Soaring UK Demand For Samphire
Demand for the salty coastal sea plant samphire, which goes particularly well with fish, is soaring. In the last year demand for samphire has soared by 80 per cent at Tesco, thanks to its popularity on TV cookery shows like BBC TV’s Saturday Morning Kitchen and Channel Four’s Sunday Brunch.
As unusual as it sounds the plant, which traditionally grows in estuary waters, is being commercially harvested for Tesco in the Vale of Evesham, Worcestershire – an area noted for its outstanding quality asparagus.
Tesco vegetable buyer Bart Vangorp explains: “For centuries, samphire was the seaside’s best kept secret – a little known sea plant that is a wonderful accompaniment to fish because of its wonderfully succulent taste and distinctive salty flavour. Until about five years ago samphire was still only really known by foodies but thanks to being championed by celebrity chefs such as Hugh Fearnley-Whittingstall and Jamie Oliver it is becoming a mainstream delicacy. Unless you lived near the sea it was quite hard to find which is why we decided to stock it to make it easier for our customers to buy.”
Tesco’s samphire is supplied by speciality growers Westlands who are the UK’s biggest producer of edible sea plants. They grow samphire in glasshouses, which is cultivated and hand harvested to give customers a better tasting and fresher product.

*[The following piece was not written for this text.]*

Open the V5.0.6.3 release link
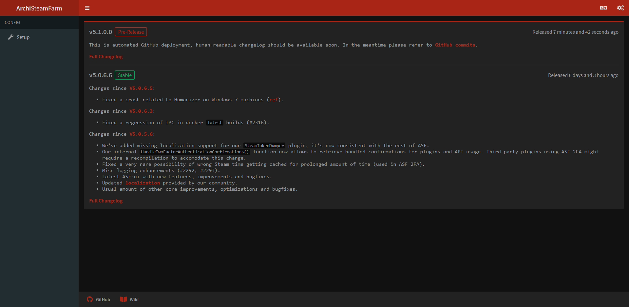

Westlands general manager Peter Taylor says: “While the British season lasts from mid-May until October estuary grown samphire has a notoriously short window of being at its very best which is about two to three weeks from late June to early July after which it becomes too stringy. We grow samphire in glasshouses because we can perfectly replicate coastal temperatures and growing conditions. The extra hand harvesting care also produces a wonderful tasting crop. It doesn’t need to grow in water – it likes to be moist. And we only use the glasshouse to enhance and lengthen the natural growing days and season.”
The company started growing samphire seven years ago and initially produced about two tonnes a year and demand is now so strong that we’re set to harvest about 240 tonnes this year.
Samphire is also known as sea asparagus because of its spear like shape. It is best prepared by either lightly steaming or sautéing it. Samphire has vibrant green stalks with a crisp texture and succulent tender tips. It has a distinctively salty flavour and is low in calories with virtually no fat. It is also rich in vitamins, especially vitamin C.